[WHAT THIS TASK INVOLVES]
A single number is the answer: how many lines of the data hold "current"?

[RAW DATA]
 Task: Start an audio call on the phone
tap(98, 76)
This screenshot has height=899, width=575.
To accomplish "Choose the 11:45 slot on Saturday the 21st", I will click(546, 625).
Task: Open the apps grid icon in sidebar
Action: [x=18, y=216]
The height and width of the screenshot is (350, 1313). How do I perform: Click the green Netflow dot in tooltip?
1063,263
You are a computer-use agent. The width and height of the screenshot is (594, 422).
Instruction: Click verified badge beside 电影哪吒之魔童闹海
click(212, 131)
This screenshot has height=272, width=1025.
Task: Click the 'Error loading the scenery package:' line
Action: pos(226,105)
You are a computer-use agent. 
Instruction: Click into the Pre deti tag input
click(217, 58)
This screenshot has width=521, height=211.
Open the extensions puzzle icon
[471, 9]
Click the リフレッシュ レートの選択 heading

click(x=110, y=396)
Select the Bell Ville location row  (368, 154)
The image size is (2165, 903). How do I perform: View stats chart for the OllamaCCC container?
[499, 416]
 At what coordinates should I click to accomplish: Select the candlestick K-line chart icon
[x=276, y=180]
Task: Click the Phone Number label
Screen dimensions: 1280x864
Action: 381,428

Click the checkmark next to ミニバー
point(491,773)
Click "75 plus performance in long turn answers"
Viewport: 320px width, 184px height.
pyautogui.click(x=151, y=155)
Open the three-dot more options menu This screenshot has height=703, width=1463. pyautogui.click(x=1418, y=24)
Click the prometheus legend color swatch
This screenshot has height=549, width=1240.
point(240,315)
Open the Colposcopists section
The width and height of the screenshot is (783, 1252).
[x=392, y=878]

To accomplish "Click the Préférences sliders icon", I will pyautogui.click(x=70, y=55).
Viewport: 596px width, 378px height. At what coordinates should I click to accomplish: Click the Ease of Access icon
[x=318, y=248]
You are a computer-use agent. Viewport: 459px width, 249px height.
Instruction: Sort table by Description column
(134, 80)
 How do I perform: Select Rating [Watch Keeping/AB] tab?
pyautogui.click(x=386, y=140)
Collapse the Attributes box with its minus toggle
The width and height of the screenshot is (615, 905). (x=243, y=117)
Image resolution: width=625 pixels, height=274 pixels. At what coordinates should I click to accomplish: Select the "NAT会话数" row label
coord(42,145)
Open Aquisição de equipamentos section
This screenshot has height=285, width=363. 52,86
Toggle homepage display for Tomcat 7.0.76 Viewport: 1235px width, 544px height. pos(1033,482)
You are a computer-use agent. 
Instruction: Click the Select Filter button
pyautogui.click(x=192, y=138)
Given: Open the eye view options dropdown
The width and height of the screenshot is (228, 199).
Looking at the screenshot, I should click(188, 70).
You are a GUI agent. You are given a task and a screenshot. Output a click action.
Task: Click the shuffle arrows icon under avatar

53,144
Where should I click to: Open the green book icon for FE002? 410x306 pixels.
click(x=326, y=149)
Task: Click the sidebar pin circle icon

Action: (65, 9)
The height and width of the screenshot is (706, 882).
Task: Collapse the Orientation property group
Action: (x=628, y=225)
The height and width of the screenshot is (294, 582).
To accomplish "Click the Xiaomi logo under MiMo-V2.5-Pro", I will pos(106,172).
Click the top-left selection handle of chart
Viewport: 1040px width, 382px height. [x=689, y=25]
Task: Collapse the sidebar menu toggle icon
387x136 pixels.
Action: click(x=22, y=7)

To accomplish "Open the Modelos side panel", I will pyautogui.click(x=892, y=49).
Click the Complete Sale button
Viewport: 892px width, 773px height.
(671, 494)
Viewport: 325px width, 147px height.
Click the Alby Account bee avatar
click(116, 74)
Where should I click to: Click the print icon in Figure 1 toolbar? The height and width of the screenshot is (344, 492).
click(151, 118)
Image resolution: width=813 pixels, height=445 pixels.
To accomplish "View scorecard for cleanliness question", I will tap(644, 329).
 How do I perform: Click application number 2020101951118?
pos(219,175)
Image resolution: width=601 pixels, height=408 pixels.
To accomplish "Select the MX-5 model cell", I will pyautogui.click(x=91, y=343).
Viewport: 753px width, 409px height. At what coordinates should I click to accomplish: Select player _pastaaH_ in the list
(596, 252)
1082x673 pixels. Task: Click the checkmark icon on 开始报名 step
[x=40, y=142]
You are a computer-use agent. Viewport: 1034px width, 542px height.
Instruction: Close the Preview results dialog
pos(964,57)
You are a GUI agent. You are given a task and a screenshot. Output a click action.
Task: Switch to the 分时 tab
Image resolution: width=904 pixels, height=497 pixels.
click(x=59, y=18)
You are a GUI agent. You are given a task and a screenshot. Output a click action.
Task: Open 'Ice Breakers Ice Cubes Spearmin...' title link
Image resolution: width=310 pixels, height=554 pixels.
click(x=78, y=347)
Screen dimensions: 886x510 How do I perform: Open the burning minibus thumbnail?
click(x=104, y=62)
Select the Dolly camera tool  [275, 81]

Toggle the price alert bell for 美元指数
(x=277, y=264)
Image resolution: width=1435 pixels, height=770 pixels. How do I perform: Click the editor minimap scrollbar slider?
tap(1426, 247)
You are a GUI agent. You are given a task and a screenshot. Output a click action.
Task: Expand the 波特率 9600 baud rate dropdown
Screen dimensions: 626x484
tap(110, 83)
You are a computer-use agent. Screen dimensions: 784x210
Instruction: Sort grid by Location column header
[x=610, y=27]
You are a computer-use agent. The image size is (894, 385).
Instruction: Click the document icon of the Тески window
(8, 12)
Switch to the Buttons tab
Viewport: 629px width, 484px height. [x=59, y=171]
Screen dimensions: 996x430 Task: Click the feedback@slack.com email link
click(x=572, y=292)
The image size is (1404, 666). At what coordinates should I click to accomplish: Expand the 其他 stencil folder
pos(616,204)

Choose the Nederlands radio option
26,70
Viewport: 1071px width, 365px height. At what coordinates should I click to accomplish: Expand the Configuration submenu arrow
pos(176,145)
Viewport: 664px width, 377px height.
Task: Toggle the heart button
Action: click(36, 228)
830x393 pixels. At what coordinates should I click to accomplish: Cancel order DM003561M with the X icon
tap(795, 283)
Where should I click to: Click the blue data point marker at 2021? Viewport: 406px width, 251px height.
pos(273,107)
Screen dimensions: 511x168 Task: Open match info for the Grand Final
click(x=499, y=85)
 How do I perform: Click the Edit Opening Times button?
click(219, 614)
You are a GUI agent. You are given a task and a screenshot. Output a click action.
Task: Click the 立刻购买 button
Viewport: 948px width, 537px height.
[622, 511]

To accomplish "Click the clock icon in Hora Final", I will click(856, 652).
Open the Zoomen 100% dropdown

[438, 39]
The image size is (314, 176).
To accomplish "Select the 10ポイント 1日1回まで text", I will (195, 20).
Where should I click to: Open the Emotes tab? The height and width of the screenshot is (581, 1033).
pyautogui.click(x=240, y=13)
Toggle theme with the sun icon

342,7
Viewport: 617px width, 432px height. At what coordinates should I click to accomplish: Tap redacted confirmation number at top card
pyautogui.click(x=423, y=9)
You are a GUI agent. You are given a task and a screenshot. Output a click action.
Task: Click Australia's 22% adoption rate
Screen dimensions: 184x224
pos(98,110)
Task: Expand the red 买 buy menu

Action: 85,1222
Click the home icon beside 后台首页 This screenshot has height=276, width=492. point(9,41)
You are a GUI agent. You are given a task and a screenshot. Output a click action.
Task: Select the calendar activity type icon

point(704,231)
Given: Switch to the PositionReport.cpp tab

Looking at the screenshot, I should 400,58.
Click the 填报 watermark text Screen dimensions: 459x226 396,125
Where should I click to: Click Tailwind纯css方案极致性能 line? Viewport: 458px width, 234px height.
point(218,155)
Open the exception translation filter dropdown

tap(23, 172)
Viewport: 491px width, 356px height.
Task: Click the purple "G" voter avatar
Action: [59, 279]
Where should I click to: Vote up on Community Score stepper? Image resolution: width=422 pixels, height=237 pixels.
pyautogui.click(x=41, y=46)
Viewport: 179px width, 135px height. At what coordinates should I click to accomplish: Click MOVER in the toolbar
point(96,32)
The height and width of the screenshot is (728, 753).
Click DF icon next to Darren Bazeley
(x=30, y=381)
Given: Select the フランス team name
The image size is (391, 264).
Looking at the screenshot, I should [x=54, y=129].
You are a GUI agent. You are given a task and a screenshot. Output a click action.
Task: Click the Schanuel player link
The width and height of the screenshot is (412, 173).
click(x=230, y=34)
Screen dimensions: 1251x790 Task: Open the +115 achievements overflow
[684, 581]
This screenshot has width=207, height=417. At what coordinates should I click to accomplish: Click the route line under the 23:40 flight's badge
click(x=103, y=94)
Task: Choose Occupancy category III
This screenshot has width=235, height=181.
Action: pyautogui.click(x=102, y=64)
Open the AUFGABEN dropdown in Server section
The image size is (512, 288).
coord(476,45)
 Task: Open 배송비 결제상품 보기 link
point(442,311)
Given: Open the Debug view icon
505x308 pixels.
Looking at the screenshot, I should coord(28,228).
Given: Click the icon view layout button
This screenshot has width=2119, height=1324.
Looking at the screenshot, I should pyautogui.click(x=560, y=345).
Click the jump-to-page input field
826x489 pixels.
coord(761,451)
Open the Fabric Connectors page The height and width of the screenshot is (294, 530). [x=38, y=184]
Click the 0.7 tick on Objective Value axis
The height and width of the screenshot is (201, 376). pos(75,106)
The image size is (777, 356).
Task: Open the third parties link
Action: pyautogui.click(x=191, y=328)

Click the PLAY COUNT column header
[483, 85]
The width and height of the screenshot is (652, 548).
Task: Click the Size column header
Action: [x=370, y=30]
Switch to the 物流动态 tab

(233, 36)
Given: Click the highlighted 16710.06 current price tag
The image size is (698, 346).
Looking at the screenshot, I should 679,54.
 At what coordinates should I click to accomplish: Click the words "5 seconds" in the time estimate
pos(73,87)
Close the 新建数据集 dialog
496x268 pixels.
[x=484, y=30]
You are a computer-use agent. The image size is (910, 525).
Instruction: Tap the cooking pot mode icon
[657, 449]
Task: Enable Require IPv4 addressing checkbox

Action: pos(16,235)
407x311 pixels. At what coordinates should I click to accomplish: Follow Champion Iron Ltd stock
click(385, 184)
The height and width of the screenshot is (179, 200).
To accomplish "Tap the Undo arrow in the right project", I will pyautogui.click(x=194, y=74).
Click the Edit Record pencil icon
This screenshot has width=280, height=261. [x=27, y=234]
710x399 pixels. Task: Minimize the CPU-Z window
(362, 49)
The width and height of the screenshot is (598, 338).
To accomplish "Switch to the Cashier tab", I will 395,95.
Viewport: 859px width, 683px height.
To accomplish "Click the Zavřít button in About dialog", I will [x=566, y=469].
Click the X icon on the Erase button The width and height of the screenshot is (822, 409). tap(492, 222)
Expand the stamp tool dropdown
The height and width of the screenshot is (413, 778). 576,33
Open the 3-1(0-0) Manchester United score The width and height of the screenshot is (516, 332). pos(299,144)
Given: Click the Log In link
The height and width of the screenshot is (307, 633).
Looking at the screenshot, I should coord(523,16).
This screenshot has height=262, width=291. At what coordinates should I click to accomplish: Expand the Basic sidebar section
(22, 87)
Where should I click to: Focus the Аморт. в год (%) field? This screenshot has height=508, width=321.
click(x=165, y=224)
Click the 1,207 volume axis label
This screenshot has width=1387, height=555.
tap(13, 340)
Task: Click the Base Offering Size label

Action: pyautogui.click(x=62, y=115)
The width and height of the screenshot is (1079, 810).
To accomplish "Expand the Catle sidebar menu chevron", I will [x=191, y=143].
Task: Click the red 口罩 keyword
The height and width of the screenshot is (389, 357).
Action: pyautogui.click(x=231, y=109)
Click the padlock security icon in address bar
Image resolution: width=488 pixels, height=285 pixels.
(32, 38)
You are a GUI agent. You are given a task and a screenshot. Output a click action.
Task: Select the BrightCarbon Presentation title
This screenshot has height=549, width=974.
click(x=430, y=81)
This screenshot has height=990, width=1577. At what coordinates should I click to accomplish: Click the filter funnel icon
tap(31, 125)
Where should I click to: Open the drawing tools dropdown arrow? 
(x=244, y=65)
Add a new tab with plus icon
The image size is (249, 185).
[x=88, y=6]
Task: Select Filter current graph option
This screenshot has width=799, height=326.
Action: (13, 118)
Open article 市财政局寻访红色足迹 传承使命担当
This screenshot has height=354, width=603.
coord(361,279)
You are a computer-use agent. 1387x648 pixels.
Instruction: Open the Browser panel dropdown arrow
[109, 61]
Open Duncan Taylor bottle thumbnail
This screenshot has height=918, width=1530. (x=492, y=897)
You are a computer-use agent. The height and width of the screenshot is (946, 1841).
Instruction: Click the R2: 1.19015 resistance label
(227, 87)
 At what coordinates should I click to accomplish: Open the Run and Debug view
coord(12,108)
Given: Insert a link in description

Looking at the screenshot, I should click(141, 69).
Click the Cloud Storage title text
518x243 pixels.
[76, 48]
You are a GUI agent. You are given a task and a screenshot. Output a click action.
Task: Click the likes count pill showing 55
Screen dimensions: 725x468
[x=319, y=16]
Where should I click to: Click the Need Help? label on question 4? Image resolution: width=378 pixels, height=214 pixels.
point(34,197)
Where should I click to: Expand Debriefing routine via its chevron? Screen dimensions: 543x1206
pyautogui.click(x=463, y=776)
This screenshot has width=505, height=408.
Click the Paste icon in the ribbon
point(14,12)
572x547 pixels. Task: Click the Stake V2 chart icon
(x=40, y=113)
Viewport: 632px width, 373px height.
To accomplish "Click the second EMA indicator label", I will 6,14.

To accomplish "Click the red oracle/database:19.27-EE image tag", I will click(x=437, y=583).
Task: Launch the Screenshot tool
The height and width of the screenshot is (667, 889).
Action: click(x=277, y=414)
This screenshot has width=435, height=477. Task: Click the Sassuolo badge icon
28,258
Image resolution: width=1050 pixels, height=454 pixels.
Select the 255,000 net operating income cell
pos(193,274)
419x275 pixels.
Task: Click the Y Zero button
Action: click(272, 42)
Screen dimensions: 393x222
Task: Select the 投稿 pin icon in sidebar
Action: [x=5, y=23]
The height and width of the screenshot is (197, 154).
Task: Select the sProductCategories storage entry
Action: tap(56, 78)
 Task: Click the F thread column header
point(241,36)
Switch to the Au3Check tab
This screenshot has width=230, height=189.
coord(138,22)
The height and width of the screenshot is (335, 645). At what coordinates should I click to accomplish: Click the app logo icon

[WRITTEN ANSWER]
2